Il a décrit la migration irrégulière comme une «invasion» et un «fléau», se référant aux hommes qui traversent la chaîne à plusieurs reprises comme «l'âge de combat». Comme le Guardian a résumé si succinctement dans son éditorial hier: «Ce n'est pas un concours politique. C'est une attaque contre les normes démocratiques – le genre qui ouvre la voie à une règle répressive par et pour les élites économiques, sous le couvert de la restauration nationale. C'est le jeu de Donald Trump. C'est aussi de M. Farage.»
La tendance la plus inquiétante de tous est que les sections de la presse de droite semblent complètement détendue dans les plans de Farage de supprimer les contraintes sur le pouvoir de l'État, et plutôt que de le tenir pour rendre compte de son attaque contre les normes et les institutions démocratiques, ils sont plus préoccupés par la façon dont ses plans seront mis en œuvre. En cela, ils ont abdiqué leur responsabilité de détenir le pouvoir de rendre compte.
Chez LFF, nous ferons tout notre possible pour exposer Farage pour ce qu'il représente vraiment. Voici quatre plats à retenir de la réforme du discours du leader du Royaume-Uni.
1.Scapage de la loi sur les droits de l'homme
Farage a clairement indiqué son intention d'hier de supprimer la loi sur les droits de l'homme, ce qui supprimerait les protections contre le pouvoir de l'État non seulement pour les demandeurs d'asile, mais pour chacun d'entre nous.
Alors que Stella Creasy du Labour l'a clairement indiqué hier: «La loi sur les droits de l'homme protège tout le monde. Il y compris vous. Il a détruit votre économie avec le Brexit, ne le laissez pas détruire vos libertés avec cela.»

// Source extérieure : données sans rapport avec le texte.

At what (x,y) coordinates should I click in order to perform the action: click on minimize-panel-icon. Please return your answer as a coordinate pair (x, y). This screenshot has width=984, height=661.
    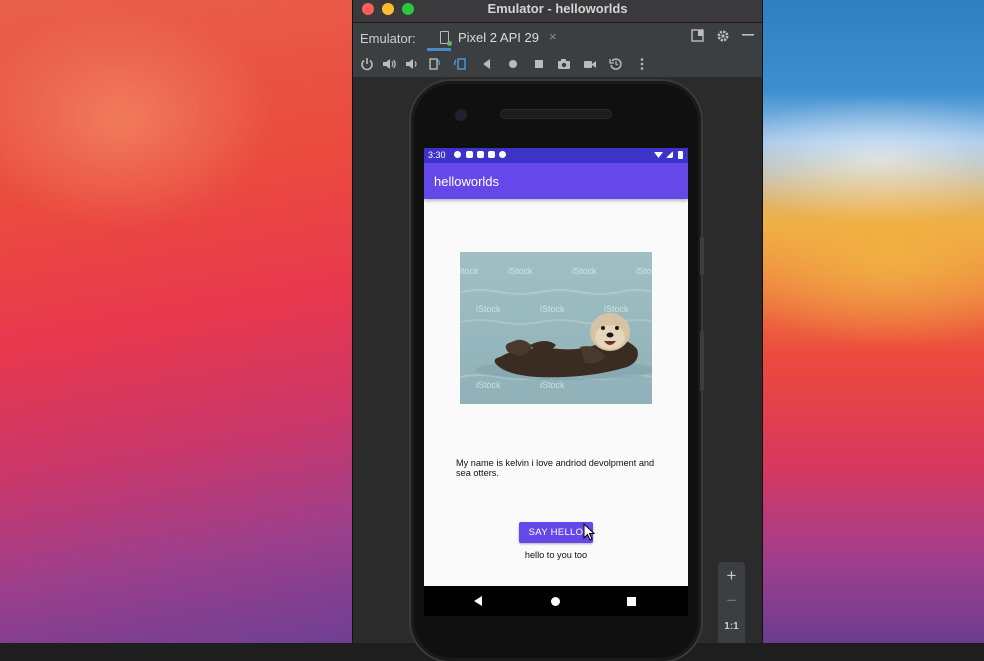
    Looking at the image, I should click on (748, 36).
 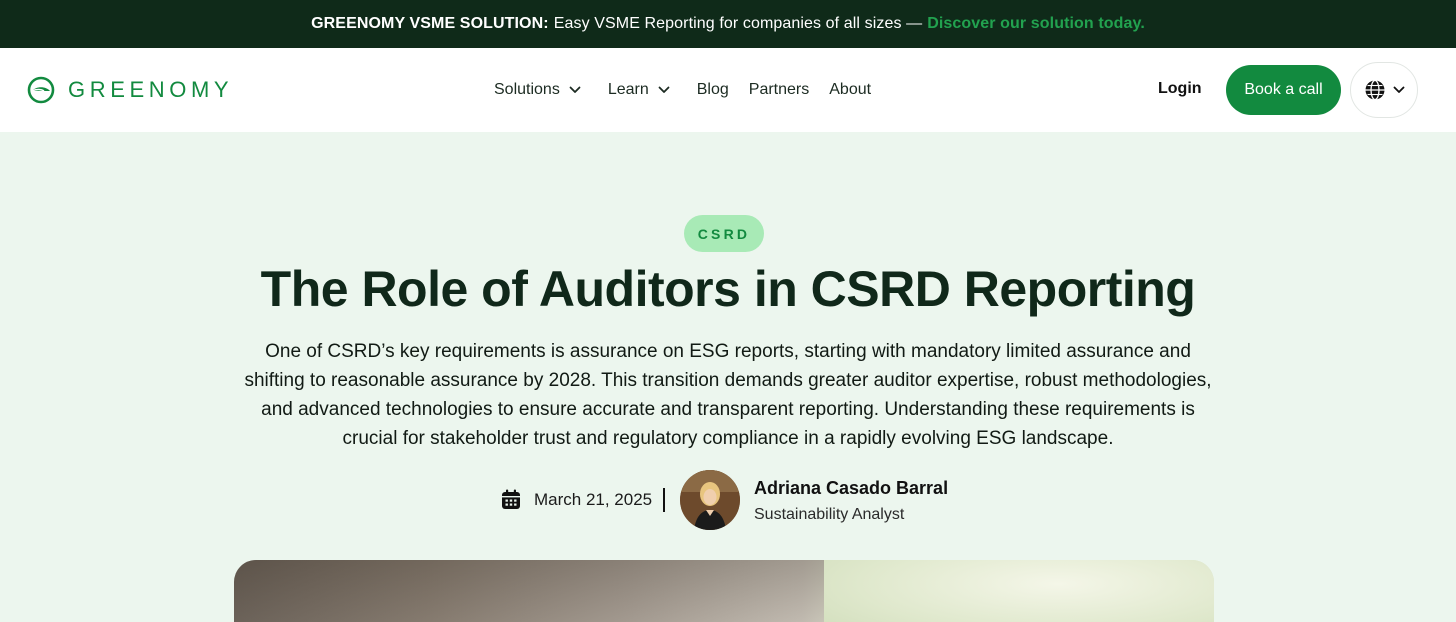 What do you see at coordinates (1284, 90) in the screenshot?
I see `book-call-button: Book a call` at bounding box center [1284, 90].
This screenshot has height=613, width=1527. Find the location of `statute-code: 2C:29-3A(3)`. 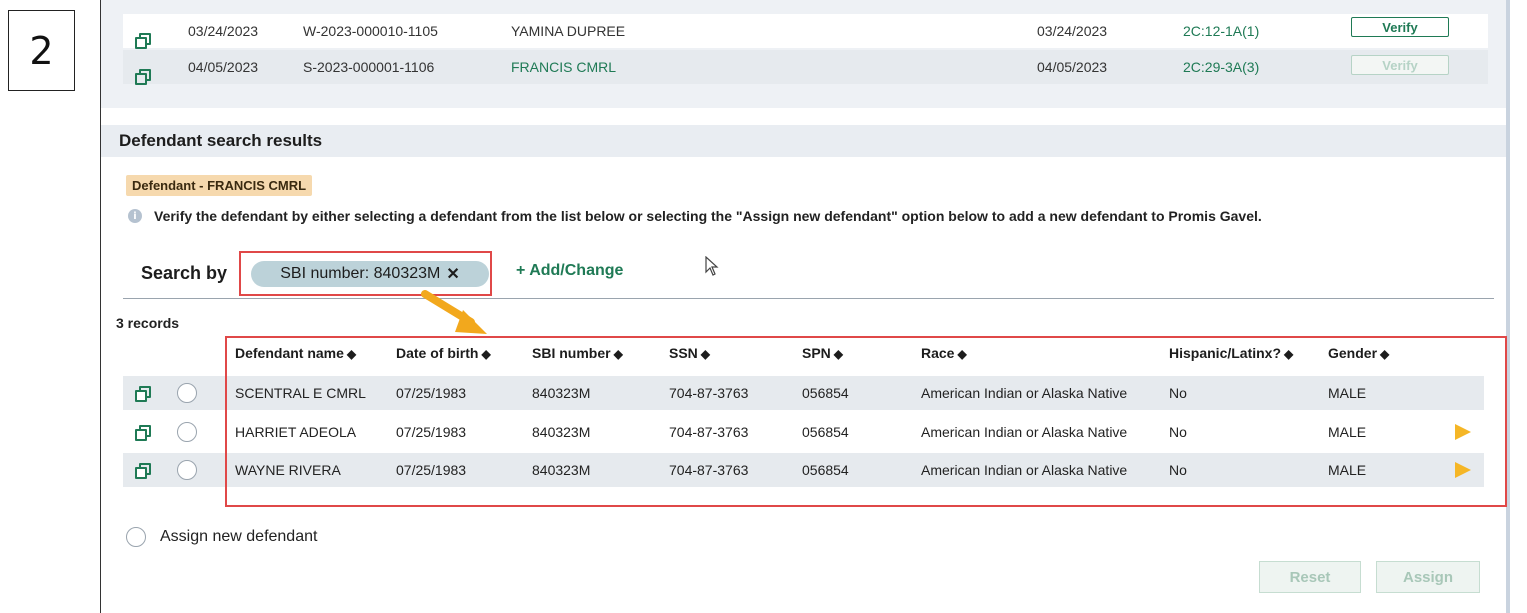

statute-code: 2C:29-3A(3) is located at coordinates (1222, 67).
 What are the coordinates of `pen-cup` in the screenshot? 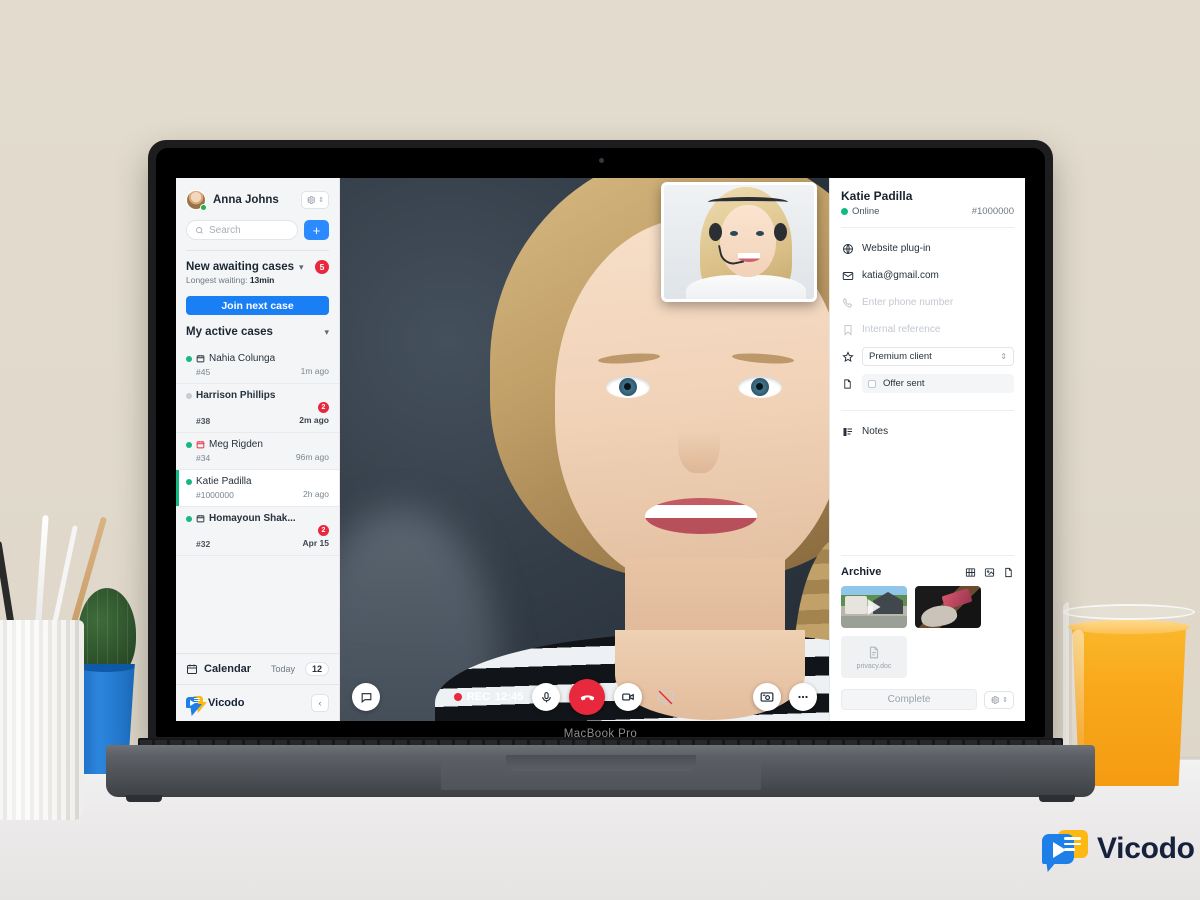 It's located at (42, 720).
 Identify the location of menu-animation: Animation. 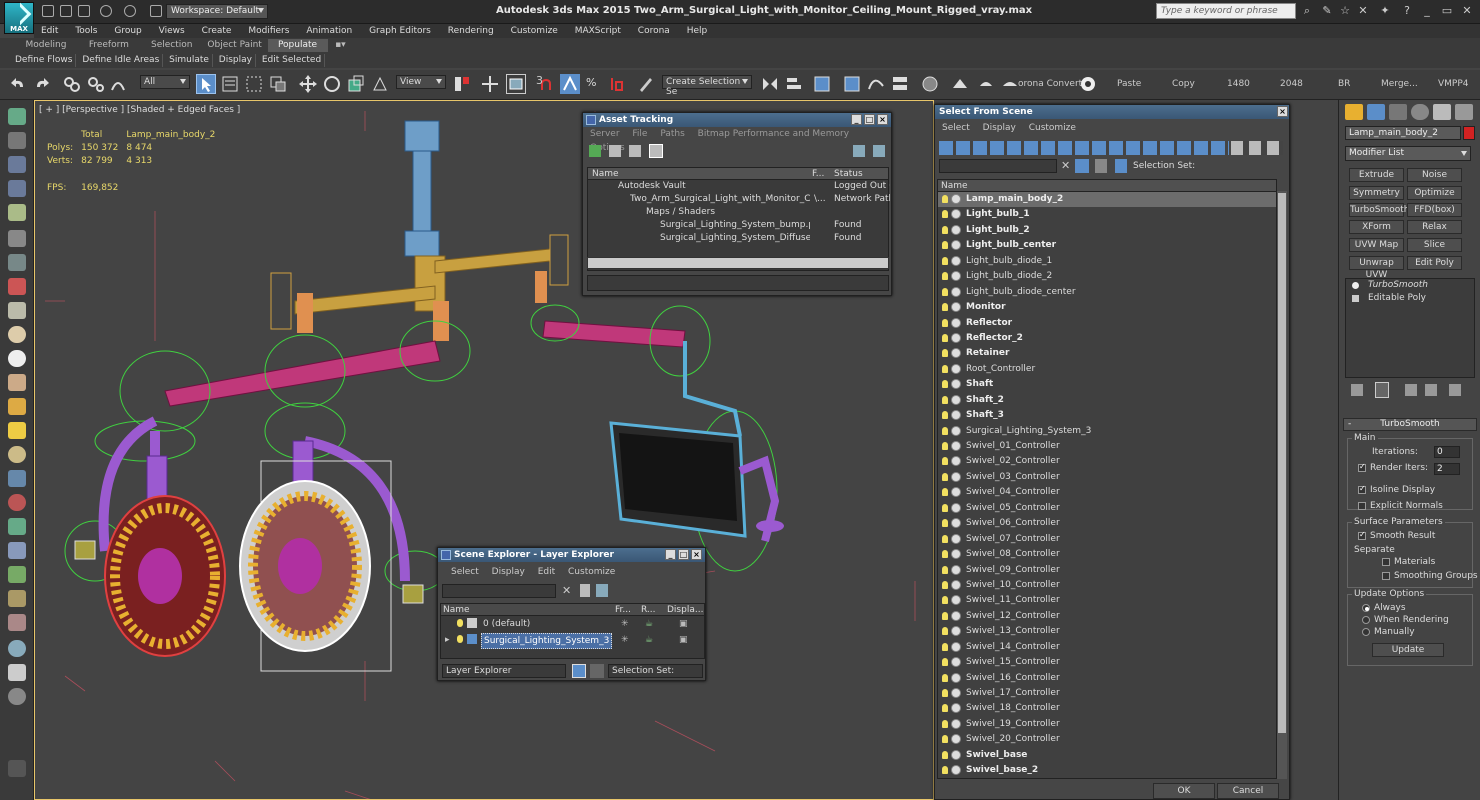
(329, 31).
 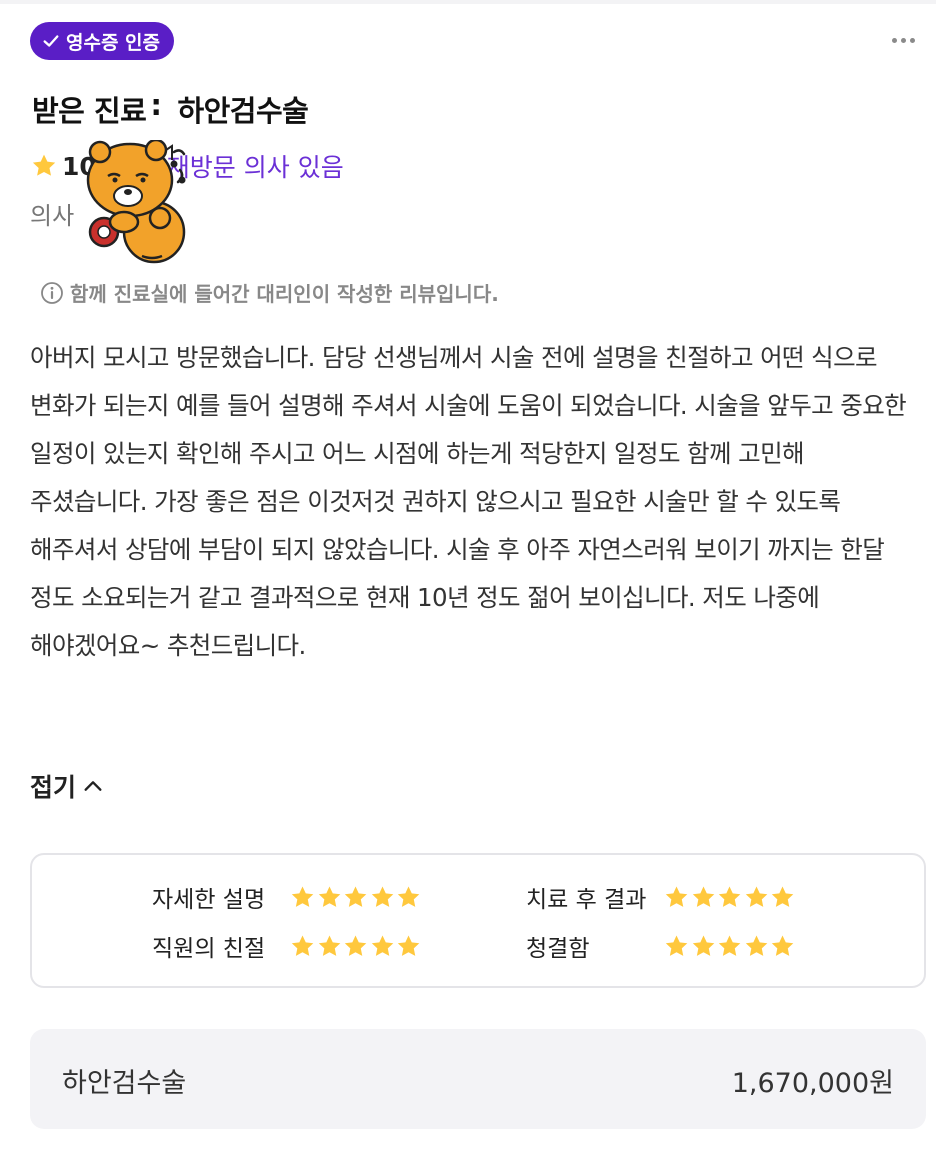 I want to click on check-icon, so click(x=51, y=41).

La CEDH a aidé les citoyens britanniques en offrant une protection juridique contre la torture, la discrimination et les infractions aux droits comme la liberté d'expression et un procès équitable.
2. Farage est heureux de payer des régimes despotiques comme les talibans en Afghanistan et en Iran pour conclure un accord d'expulsion des migrants, malgré leur dossier de droits humains épouvantables
Le chef de la réforme britannique a déclaré qu'il n'était pas gêné par les personnes expulsées vers des régimes où ils risqueraient d'être torturés et tués.
3. Verrouiller les femmes et les enfants
Farage a confirmé que, dans le cadre de ses plans, les femmes et les enfants seraient détenus et expulsés dans le but d'arrêter les petits passages à pied dans le canal. Qu'en tant que démocratie, nous serions prêts à enfermer les enfants vulnérables, devrait alarmer tous les progressistes.
4. menaçant la paix en Irlande du Nord
Farage a admis que le retrait de la Convention européenne sur les droits de l'homme créerait des problèmes importants avec l'accord du Vendredi Saint, qui a mis fin à des décennies de conflits sectaires violents connus sous le nom de troubles, et qui exige que la CEDR soit incorporée dans la loi d'Irlande du Nord.
Le parti a été averti que son plan de retirer le Royaume-Uni de la Convention européenne sur les risques des droits de l'homme troublant l'accord qui a apporté la paix relative à l'Irlande du Nord lors de sa signature en 1998.